Além da questão do design, o físico alemão está preocupado com a mudança na chamada “temperatura” das novas luzes. Hoje, grande parte da iluminação pública é feita com lâmpadas de vapor de sódio, que emitem uma luz monocromática numa estreita faixa do espectro visível e que, quando refletida pelo smog e a cobertura de nuvens, criam a luminosidade alaranjada que vemos nos céus das grandes cidades. Já os LEDs produzem uma luz mais “azulada”, que estudos apontaram estar ligada a maiores níveis de estresse, conta Kyba.
— Assim, veremos gradualmente o céu noturno ganhar um tom mais azul, que nos mantêm mais acordados. Isso pode ser importante durante o dia, mas para a noite não é o ideal — alerta o físico alemão. — Vivemos em caixas olhando para outras caixas. De dia perdermos a luz brilhante que é importante para a nossa saúde e de noite perdemos a escuridão, igualmente importante para nosso bem-estar.
De olho nesta transição, Kyba e seu grupo desenvolveram um aparelho simples e barato para medir a poluição luminosa em uma variada gama de comprimentos de onda, ou cores. Em testes em Berlim, o físico verificou que o céu nublado pode aumentar em 14,8 vezes a intensidade da poluição luminosa, com um incremento que varia de 17,6 vezes na faixa vermelho a 7,1 vezes no espectro azul. Ele observou ainda que o brilho provocado pelas luzes da cidade no céu cai à medida que a noite avança, o que reforça o efeito benéfico de políticas como o desligamento obrigatório de painéis de publicidade após determinada hora.
— Existem muitas maneiras de produzir luz nas cidades e um bom lugar para começar a combater a poluição luminosa é na iluminação pública e na publicidade, suas maiores fontes — defende. — Uma simples lâmpada comum sem lustre ou cobertura adequada em um quintal lança mais da metade da luz que produz em direção do céu ou dos vizinhos. As pessoas devem parar de pensar que a luz é de graça e não traz problemas e passar a vê-la como um poluente. Segundo Kyba, pesquisas já demonstraram que a exposição à luz durante a noite reduz a produção de melatonina em humanos, com consequências na quantidade e qualidade do sono das pessoas. Estudos focados em pássaros encontraram várias espécies ao redor do mundo sofrendo de desorientação e mudanças de hábitos por causa da poluição luminosa.

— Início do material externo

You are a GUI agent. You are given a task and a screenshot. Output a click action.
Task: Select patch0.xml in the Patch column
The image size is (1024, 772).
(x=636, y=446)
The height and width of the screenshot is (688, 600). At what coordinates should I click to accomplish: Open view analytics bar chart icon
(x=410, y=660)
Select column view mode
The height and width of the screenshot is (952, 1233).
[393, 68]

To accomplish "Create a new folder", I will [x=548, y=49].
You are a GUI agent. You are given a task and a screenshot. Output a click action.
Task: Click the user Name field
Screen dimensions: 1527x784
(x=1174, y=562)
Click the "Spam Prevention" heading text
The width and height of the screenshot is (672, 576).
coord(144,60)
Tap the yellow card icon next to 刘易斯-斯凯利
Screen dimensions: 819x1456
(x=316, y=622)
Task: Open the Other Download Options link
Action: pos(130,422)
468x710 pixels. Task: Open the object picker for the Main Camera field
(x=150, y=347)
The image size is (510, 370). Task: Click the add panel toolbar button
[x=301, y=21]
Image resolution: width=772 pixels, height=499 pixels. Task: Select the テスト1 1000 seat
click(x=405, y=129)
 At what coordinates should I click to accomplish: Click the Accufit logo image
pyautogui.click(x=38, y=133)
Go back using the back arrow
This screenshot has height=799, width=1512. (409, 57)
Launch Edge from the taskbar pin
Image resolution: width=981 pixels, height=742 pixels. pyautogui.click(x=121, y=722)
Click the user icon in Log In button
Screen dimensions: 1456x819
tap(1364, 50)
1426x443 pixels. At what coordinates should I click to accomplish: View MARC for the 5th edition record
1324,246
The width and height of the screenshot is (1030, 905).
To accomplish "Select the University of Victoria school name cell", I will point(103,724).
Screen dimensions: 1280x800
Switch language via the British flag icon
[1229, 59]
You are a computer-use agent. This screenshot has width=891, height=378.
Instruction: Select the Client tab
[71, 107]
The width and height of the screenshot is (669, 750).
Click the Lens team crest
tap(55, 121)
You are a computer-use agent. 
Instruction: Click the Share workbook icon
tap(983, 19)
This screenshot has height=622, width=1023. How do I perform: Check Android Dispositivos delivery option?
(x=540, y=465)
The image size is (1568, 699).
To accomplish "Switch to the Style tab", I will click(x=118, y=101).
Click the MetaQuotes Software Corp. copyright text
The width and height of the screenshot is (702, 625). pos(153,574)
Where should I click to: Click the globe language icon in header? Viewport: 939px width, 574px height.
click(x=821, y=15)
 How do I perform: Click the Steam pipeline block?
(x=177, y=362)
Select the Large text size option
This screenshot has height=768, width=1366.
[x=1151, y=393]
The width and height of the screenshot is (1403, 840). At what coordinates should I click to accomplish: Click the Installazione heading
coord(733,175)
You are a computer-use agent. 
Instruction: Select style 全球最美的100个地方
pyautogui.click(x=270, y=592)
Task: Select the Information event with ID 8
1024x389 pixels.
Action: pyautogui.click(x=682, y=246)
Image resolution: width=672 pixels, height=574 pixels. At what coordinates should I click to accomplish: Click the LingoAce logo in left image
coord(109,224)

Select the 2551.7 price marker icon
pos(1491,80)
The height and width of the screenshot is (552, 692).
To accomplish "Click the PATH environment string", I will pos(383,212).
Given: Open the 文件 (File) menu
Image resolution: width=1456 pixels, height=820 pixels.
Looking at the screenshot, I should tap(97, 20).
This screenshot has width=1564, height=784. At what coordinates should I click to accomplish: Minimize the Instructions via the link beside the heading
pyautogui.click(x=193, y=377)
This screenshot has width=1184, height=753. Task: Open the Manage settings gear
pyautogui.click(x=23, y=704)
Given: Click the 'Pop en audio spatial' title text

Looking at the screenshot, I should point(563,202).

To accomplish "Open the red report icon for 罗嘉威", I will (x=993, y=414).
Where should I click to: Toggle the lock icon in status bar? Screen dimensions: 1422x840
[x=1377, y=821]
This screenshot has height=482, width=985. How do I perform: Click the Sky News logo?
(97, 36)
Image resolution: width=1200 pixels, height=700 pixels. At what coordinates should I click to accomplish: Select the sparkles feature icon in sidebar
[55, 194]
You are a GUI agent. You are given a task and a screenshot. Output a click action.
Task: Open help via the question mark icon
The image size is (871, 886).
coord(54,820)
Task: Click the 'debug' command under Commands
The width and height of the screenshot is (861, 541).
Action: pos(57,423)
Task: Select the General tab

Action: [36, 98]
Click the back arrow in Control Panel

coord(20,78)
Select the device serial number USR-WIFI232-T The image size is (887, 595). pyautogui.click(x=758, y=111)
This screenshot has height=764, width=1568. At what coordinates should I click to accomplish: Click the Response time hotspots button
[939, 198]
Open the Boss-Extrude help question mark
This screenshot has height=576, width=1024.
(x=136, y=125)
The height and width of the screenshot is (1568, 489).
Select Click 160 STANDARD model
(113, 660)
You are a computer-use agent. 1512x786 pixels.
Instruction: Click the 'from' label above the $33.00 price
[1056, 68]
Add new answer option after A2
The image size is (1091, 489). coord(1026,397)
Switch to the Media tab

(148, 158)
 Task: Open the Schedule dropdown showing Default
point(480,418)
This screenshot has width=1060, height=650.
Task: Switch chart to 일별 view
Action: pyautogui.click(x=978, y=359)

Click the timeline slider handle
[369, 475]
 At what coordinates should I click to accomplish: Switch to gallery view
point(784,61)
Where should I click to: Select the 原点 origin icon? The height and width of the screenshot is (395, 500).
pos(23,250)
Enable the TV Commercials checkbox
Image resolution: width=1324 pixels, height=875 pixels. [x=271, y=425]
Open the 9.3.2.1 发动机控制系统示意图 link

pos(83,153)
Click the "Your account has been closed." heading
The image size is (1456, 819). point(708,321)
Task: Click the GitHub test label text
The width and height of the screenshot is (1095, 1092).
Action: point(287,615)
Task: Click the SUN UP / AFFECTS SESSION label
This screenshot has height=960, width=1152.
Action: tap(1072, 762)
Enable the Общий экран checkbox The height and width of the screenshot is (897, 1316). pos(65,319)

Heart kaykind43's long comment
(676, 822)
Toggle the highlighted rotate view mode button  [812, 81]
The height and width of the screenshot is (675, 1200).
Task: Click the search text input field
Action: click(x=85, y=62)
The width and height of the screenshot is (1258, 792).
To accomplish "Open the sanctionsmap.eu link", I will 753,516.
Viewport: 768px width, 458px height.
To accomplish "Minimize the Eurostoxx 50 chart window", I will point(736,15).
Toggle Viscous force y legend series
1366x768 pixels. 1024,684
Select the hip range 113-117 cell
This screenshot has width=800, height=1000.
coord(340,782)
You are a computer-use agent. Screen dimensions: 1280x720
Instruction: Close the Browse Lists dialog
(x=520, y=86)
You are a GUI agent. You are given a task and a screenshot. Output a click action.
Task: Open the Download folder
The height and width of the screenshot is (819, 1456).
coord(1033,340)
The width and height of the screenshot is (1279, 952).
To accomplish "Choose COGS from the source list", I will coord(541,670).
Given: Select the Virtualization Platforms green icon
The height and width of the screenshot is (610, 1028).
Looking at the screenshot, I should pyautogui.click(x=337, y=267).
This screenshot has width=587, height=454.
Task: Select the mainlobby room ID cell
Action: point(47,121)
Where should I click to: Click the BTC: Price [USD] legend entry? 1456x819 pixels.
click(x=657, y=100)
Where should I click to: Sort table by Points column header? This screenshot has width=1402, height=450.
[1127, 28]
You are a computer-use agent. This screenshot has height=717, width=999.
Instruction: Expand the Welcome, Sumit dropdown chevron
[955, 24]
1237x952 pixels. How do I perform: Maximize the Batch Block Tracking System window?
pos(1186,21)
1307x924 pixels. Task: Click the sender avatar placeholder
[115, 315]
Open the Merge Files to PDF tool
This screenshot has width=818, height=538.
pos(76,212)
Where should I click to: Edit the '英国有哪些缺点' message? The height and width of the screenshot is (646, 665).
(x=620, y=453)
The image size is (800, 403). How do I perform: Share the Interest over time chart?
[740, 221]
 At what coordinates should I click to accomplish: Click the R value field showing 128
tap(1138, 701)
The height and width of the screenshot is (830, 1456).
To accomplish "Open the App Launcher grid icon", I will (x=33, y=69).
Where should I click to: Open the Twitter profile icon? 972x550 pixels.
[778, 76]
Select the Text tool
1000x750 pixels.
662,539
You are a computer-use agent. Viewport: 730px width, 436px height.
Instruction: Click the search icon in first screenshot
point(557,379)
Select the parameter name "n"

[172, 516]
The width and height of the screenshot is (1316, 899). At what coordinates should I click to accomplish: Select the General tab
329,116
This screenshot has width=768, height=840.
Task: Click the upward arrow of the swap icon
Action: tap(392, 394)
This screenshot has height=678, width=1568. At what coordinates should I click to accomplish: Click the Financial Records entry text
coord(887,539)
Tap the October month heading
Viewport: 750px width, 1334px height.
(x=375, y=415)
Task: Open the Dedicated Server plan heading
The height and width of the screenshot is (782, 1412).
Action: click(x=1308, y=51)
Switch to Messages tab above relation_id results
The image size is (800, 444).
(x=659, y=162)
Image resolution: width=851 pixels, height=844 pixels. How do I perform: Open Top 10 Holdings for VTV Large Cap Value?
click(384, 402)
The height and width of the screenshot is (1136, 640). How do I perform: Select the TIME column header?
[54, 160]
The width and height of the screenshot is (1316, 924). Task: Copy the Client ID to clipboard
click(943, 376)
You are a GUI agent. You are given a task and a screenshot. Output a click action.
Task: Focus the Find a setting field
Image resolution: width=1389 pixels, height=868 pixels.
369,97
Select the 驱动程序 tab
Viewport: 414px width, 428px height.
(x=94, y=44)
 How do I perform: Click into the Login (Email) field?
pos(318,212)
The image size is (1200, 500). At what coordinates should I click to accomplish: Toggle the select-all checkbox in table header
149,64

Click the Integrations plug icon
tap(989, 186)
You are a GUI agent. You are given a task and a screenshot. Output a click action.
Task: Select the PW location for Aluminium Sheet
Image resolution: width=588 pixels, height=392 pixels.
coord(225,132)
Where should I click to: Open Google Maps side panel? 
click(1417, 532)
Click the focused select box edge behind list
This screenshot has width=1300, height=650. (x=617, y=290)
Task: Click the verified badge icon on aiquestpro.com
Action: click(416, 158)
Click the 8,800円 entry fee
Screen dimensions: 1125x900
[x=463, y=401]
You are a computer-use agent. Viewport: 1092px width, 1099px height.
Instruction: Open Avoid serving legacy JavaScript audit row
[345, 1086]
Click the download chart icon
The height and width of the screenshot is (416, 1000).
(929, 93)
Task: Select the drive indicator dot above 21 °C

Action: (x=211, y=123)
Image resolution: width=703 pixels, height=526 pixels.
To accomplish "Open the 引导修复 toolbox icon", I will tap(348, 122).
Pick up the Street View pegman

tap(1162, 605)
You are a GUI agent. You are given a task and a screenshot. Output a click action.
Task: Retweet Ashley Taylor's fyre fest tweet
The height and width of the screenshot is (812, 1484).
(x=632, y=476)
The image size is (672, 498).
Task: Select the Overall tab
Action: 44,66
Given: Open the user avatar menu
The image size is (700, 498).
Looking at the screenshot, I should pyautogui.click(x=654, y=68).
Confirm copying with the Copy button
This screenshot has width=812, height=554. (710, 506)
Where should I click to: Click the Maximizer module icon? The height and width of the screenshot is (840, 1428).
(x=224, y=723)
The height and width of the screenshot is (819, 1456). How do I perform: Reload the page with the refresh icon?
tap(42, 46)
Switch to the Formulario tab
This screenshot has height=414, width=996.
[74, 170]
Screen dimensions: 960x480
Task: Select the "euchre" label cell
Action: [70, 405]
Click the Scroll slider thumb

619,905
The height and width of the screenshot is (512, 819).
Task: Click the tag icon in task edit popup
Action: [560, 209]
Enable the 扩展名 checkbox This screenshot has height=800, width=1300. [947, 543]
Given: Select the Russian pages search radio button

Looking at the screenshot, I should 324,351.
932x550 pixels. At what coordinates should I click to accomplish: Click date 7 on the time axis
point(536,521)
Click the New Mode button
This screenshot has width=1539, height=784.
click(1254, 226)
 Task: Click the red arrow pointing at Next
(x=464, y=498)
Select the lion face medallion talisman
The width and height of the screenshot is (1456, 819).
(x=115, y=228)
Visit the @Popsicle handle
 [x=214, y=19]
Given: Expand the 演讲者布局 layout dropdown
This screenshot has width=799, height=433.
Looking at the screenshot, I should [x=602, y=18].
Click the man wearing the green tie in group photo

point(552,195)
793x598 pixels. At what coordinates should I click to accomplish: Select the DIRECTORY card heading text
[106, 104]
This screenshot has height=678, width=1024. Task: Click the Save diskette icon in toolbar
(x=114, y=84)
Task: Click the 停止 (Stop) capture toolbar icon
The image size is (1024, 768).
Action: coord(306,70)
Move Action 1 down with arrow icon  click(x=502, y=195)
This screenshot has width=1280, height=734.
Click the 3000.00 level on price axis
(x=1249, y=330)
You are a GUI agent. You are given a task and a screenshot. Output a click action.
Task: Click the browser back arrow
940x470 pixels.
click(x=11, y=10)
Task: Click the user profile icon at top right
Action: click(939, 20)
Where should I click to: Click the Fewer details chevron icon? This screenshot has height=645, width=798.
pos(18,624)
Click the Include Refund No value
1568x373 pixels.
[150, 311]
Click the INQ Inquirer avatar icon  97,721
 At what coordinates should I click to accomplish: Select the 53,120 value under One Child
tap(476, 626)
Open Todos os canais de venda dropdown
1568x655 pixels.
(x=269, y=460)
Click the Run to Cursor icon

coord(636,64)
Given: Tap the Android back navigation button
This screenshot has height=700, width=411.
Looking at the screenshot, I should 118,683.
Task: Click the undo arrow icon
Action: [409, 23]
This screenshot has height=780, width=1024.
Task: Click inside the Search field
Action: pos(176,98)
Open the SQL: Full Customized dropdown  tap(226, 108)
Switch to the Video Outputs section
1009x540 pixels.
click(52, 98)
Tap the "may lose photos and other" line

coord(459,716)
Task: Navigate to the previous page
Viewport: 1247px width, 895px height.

— Mas um dos maiores problemas é com os insetos — conta. — As luzes atraem um grande número deles, que acabam morrendo de calor ou mesmo queimados, comidos por predadores ou simplesmente de exaustão após terem passado a noite inteira voando sem rumo em torno das lâmpadas e não saindo para buscar alimentação. Os insetos são parte importante da cadeia alimentar, o que faz com que perturbações em sua população possam acarretar graves consequências ecológicas para o planeta Terra.